O Barclays prevê que o barril de petróleo mais barato não vai incentivar uma redução do preço da gasolina, mas tampouco trabalha com correção nas refinarias. A defasagem atual, se mantida, abre espaço para a reativação da Cide, o que ajudaria no esforço de ajuste fiscal. Em relatório sobre o cenário para a economia brasileira em 2015, o banco inglês calcula que a volta do imposto adicionaria 0,11 ponto percentual ao IPCA. No entanto, uma diminuição da mistura do etanol da gasolina, dos atuais 27,5% para 25%, poderia reduzir esse impacto para 0,05 ponto.
Fabio Silveira, diretor de pesquisa econômica da GO Associados, já havia retirado um possível aumento da gasolina de seus cálculos para a inflação de 2015 desde o mês passado, quando o barril de petróleo saiu do patamar de US$ 80. O aumento só viria via Cide, mas, com o novo nível de defasagem, Silveira avalia que a recomposição da alíquota não terá impacto relevante sobre o IPCA.

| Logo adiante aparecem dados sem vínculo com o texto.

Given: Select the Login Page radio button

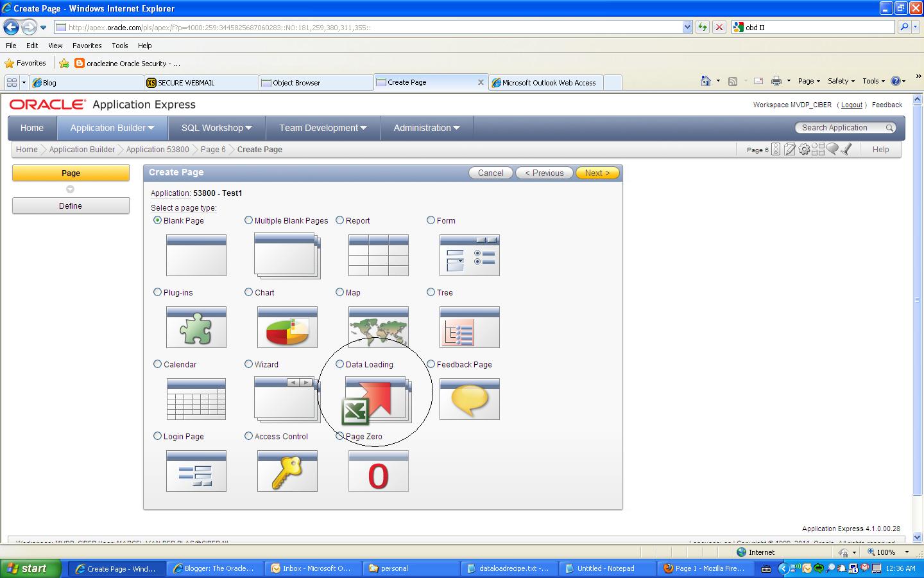Looking at the screenshot, I should click(x=157, y=436).
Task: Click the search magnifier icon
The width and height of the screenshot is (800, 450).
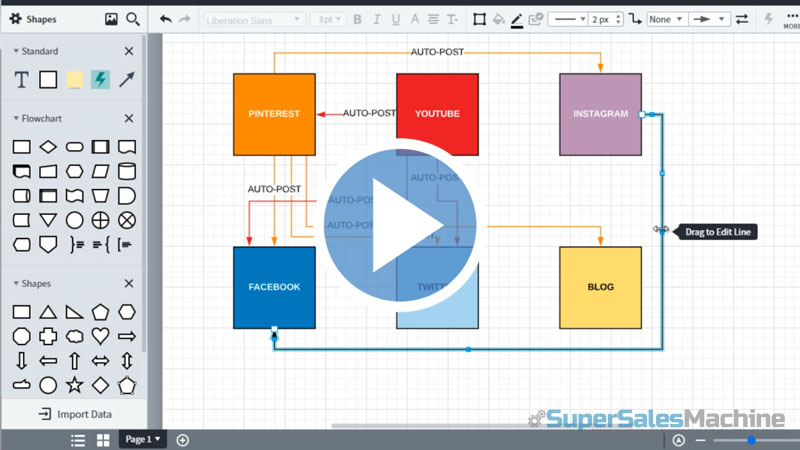Action: 133,19
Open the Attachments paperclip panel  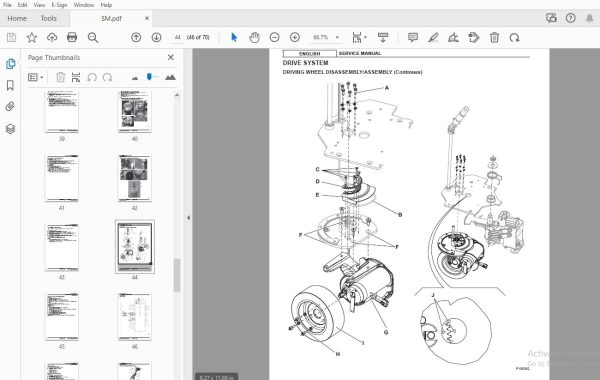coord(10,107)
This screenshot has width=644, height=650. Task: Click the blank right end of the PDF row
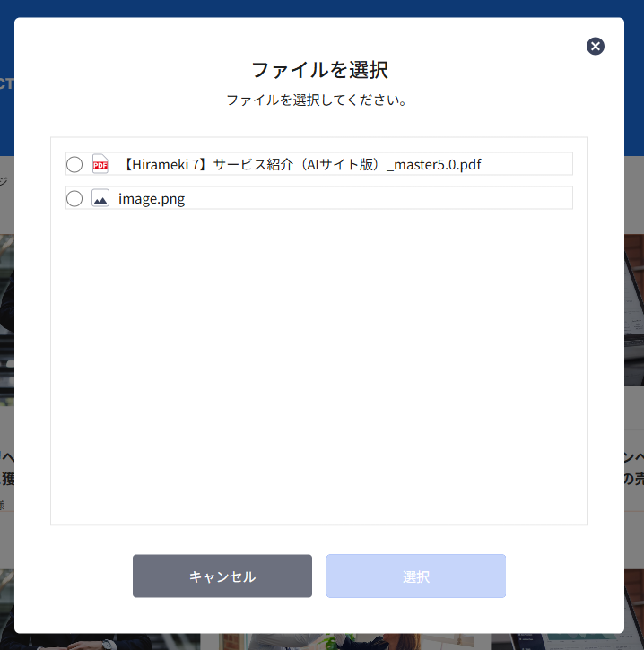point(538,164)
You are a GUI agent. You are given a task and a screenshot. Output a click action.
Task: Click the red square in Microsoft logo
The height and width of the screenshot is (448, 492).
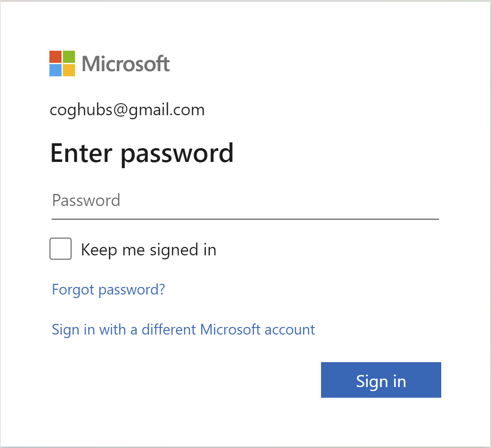pyautogui.click(x=56, y=57)
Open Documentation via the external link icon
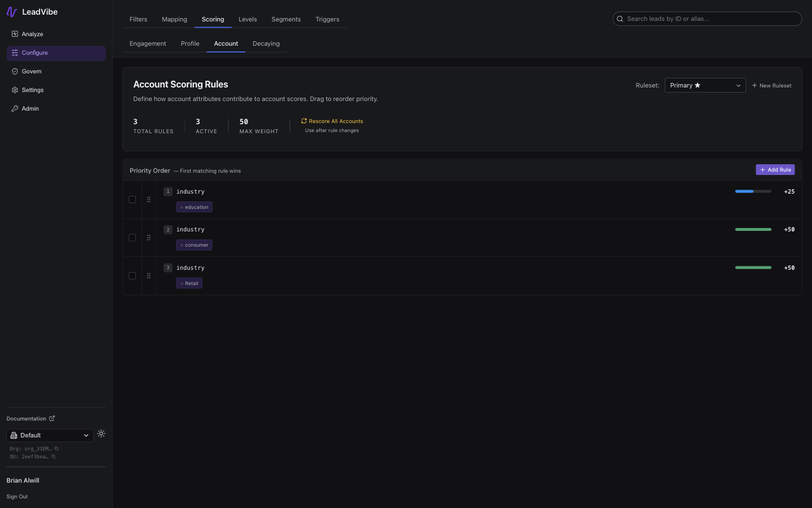 52,418
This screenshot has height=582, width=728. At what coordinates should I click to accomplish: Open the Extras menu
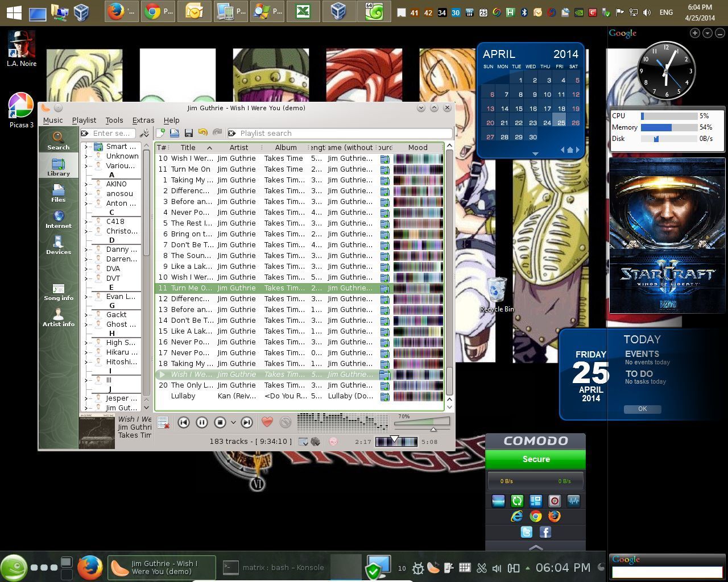pyautogui.click(x=143, y=120)
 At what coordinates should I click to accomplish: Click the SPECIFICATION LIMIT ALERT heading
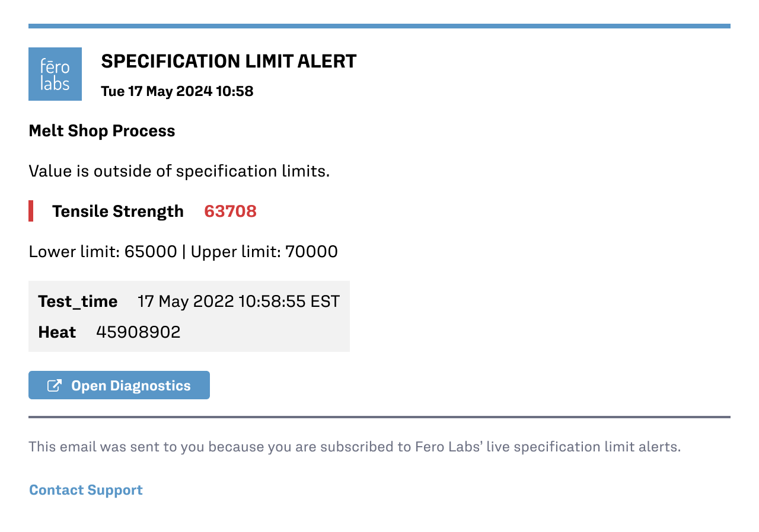[229, 60]
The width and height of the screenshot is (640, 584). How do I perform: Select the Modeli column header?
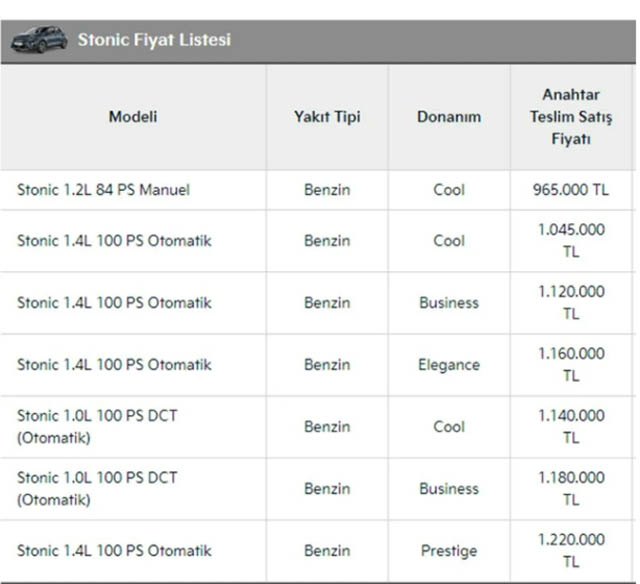coord(133,117)
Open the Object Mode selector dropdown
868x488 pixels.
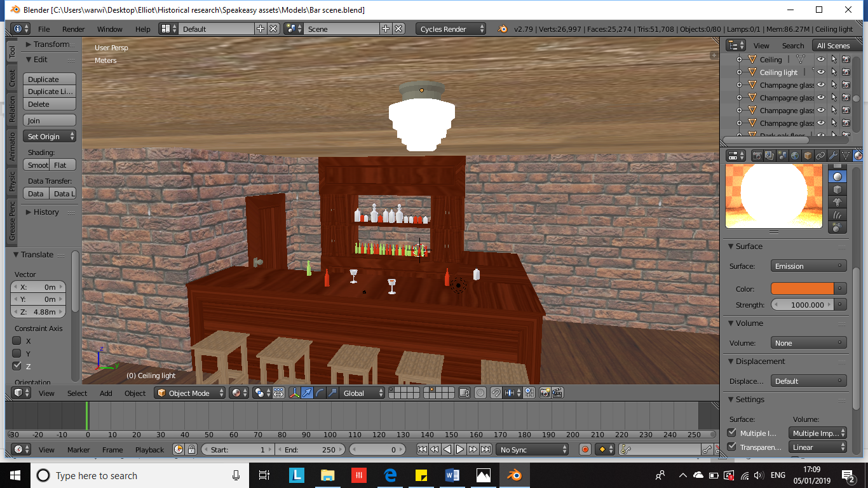[191, 393]
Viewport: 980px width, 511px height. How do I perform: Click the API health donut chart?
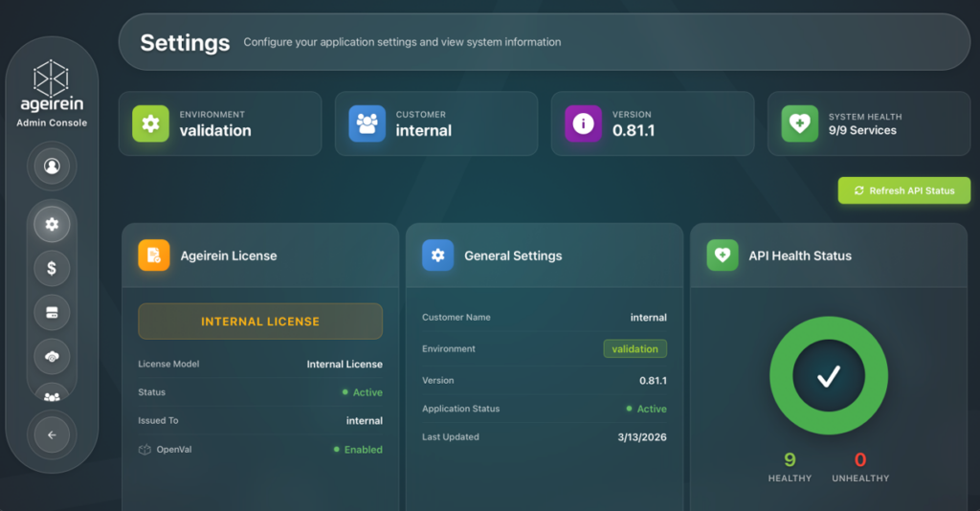click(828, 377)
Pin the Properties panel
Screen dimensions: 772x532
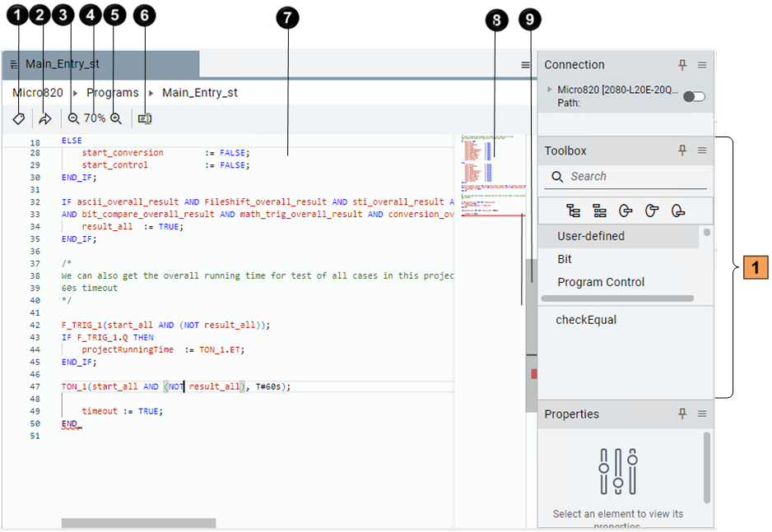[x=682, y=414]
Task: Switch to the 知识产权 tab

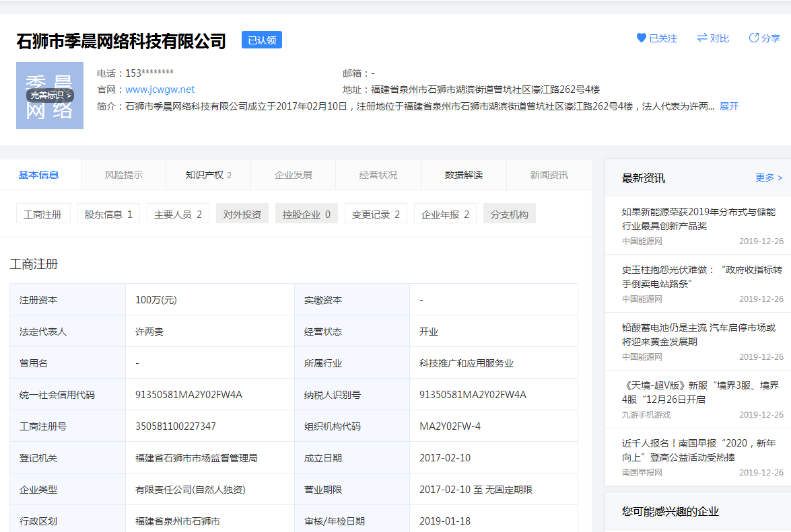Action: click(x=208, y=175)
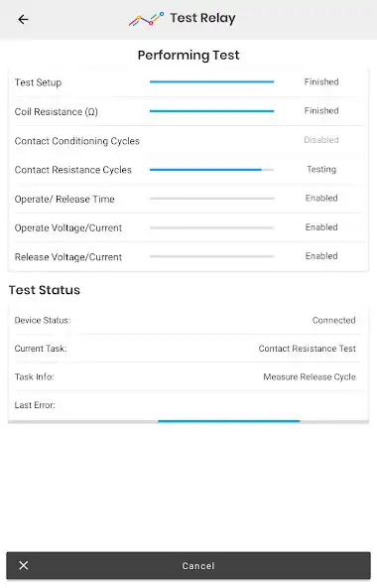Click the Disabled status label
Image resolution: width=377 pixels, height=588 pixels.
(x=321, y=140)
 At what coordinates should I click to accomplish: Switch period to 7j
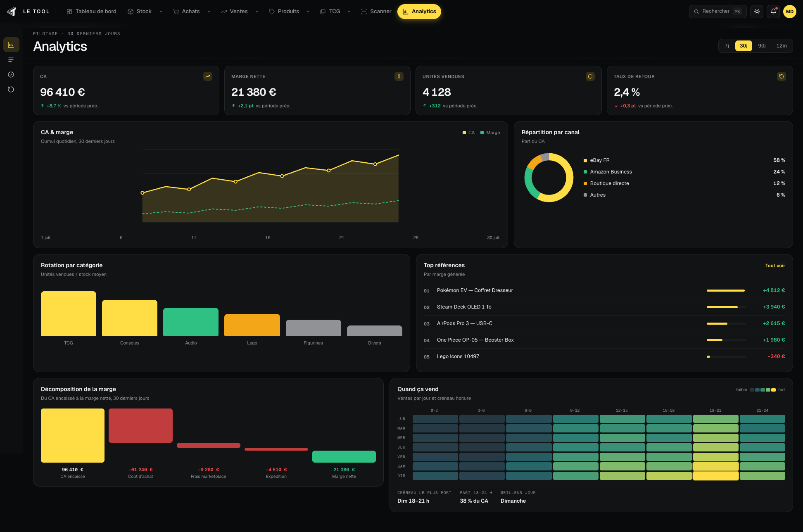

A forte queda do petróleo ontem, de 4,2% mas que pode se mostrar passageira, não impede Silveira de trabalhar com um cenário de defasagem de 15% para a gasolina e de 20% para o diesel nos próximos meses, "o que traz um desempenho de receita muito bom para a Petrobras", e ainda "acomoda o retorno da Cide."
Apesar de o setor ter grande volatilidade de preços, o patamar observado no primeiro semestre deste ano - com o barril entre US$ 100 e US$ 90 e que ajudou a deixar a defasagem da gasolina desfavorável para a Petrobras entre 10% e 20% - não deve voltar no ano que vem.
"Esse recuo é fruto principalmente da fuga de investidores no mercado futuro de commodities, que estão indo para os títulos futuros da dívida pública dos EUA. É um movimento [de queda] muito mais ligado ao mercado financeiro do que à atividade, de oferta ou demanda", afirma Silveira.